SUMMARY:
UCLA researchers in the Department of Radiation Oncology at the School of Medicine have identified a cytokine receptor endowing adoptively transferred T cells with new functions that enhance the potency of adoptively transferred T cells for the treatment of solid tumors, namely by restoring their functionality in the absence of conditioning chemotherapy.
BACKGROUND:
T cell-based immunotherapy, wherein a patient’s T cells are re-engineered to specifically target tumors, has shown great promise in revolutionizing the long-term treatment of cancer. Amongst the different types of T cell-based immunotherapy, adoptively transferred genetically engineered T cells, including chimeric antigen receptor T-cell (CAR-T) therapy, have shown substantial anti-tumor activity in patients with hematopoietic malignancies, but have so far demonstrated limited benefit in patients with solid tumors. CAR-T therapy is limited by the ability of adoptively transferred cells to expand and proliferate in vivo and maintain their anti-tumor function. Even those T cells that expand and persist can often become terminally differentiated and dysfunctional in vivo. To mitigate these issues, patients undergo toxic conditioning regimens, including chemotherapy and radiation, to deplete the host immune system prior to adoptive transfer of engineered T cells. Thus, novel approaches of modifying the biology of adoptively transferred T cells to obviate conditioning chemotherapy while maintaining resilient anti-tumor functions in vivo could make CAR-T therapies more clinically feasible and powerful, especially for solid tumors.
INNOVATION:
UCLA researchers led by Dr. Anusha Kalbasi in the Department of Radiation Oncology have engineered T cells with a cytokine receptor not commonly expressed on T cells, which endows the T cells with greater anti-tumor efficacy and new functions removing the need for conditioning chemotherapy. To show that the receptor platform successfully enabled redirection of signaling, the researchers stimulated modified T cells with its cytokine ligand, which resulted in specific and dose-dependent phospho-STAT signaling that was consistent with known signaling through the cytokine, and was not observed in unmodified T cells. They then tested the modified T cells in mouse models and saw that specific stimulation of the cytokine receptor signaling in vivo led to improved anti-tumor activity, without the need for conditioning lymphodepletion in a difficult-to-treat solid tumor model of melanoma. Therefore, by endowing T cells with signaling from a receptor not commonly seen in T cells, the T cells can gain new functions that lead to improved anti-tumor activity for hard-to-treat solid tumors.
POTENTIAL APPLICATIONS:
• TCR-engineered or CAR-engineered T therapy for cancer, especially solid tumors (in vivo use)

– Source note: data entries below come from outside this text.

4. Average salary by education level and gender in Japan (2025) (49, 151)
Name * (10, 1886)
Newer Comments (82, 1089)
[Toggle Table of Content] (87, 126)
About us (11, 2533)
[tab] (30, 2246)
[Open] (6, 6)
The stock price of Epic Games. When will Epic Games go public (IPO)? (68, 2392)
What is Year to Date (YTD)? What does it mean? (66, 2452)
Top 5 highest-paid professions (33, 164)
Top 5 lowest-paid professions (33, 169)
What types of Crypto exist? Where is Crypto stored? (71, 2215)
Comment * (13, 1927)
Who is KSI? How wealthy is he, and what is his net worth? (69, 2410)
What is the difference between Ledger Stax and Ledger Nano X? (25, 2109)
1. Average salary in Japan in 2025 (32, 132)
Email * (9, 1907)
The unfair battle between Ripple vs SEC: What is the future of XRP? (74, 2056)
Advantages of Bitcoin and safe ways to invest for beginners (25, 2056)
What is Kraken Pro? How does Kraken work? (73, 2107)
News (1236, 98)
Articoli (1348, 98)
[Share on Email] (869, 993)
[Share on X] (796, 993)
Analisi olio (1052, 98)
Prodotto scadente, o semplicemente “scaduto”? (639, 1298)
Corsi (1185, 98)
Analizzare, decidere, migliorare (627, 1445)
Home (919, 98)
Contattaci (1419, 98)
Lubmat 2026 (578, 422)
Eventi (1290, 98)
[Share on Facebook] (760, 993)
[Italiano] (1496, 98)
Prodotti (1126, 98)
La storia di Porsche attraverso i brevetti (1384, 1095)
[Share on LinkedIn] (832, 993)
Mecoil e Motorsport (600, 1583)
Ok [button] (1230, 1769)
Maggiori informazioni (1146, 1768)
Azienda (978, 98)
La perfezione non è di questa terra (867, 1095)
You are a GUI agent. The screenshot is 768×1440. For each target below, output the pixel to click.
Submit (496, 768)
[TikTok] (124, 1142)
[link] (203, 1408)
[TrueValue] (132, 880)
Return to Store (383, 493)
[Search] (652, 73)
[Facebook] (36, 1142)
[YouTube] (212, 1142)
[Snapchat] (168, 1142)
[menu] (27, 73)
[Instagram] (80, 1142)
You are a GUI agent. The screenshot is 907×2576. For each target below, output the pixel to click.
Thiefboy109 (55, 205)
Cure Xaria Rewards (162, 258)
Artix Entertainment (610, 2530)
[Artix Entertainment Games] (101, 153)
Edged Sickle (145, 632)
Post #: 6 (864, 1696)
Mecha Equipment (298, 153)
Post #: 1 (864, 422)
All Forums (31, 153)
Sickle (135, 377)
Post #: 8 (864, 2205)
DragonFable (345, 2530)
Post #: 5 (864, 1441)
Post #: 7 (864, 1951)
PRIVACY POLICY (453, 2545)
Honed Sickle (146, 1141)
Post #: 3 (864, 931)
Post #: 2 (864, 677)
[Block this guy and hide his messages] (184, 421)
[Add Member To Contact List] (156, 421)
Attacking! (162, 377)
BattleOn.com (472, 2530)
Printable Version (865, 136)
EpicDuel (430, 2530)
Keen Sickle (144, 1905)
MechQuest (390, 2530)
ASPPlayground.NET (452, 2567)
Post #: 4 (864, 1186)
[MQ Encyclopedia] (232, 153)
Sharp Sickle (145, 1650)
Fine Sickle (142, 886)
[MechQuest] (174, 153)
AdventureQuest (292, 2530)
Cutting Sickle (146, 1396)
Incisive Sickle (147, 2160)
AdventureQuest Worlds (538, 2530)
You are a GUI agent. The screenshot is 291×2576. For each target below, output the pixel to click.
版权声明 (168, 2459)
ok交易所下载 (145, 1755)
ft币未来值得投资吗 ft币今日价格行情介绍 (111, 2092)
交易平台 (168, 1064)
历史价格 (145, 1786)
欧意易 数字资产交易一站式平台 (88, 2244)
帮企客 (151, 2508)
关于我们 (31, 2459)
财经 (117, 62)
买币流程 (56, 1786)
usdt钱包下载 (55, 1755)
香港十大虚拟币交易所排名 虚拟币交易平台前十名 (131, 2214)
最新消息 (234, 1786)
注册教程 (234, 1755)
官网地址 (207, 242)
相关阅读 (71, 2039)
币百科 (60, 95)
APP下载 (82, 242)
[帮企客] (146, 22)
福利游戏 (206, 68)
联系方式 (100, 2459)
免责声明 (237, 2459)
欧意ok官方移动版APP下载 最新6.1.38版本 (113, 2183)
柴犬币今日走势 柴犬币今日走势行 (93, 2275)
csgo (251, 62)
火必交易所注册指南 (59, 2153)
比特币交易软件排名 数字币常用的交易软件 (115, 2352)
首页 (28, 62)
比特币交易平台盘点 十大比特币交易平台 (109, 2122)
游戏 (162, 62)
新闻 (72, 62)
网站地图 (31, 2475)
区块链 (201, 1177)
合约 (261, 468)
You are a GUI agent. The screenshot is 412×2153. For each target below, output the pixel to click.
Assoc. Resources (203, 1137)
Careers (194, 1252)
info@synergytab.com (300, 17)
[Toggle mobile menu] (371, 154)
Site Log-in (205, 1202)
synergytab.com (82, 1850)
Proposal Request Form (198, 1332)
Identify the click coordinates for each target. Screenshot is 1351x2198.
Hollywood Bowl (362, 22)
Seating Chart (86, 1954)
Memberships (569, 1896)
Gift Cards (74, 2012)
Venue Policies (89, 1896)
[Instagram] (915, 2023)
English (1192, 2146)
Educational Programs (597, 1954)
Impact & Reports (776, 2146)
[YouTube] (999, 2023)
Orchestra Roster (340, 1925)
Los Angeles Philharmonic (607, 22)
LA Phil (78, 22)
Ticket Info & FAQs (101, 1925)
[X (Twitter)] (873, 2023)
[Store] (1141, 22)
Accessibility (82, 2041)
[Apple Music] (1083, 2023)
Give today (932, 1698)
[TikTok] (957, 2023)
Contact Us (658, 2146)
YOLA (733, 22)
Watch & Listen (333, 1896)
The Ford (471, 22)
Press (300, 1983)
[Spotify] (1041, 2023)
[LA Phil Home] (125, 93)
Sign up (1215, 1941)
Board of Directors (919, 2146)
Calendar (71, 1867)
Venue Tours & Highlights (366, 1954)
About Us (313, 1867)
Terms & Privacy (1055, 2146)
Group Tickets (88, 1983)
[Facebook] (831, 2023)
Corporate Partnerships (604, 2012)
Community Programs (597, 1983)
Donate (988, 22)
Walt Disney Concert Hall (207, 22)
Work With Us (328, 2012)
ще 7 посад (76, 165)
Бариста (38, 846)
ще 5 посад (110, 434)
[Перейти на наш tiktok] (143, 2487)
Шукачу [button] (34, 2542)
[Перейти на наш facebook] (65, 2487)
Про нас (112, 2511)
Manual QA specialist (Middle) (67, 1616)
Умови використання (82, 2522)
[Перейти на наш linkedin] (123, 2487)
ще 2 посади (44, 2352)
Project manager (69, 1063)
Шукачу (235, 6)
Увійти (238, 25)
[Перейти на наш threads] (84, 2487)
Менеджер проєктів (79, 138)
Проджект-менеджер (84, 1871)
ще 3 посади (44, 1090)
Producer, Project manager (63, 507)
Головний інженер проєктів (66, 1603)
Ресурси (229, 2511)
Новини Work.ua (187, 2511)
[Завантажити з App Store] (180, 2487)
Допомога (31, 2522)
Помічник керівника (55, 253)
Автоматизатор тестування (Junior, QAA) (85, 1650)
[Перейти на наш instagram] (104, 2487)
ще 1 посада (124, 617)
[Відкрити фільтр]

• TCR-engineered or CAR-engineered T therapy for cancer, especially solid tumors (ex vivo use during manufacturing)
• Cytokine / receptor-based drug development
ADVANTAGES:
• Improved anti-tumor efficacy of adoptively transferred T cells
• Removes the need for conditioning chemotherapy that can cause severe side effects for patients
• Utilizes native signaling biology and avoids regulatory and safety issues of using synthetic proteins
DEVELOPMENT-TO-DATE:
The researchers have demonstrated the success of this therapeutic method in mouse models.
Related Papers (from the inventors only):
Kalbasi, A., Siurala, M., Su, L. L., Tariveranmoshabad, M., Picton, L. K., Ravikumar, P., ... & Garcia, K. C. (2022). Potentiating adoptive cell therapy using synthetic IL-9 receptors. Nature, 1-6.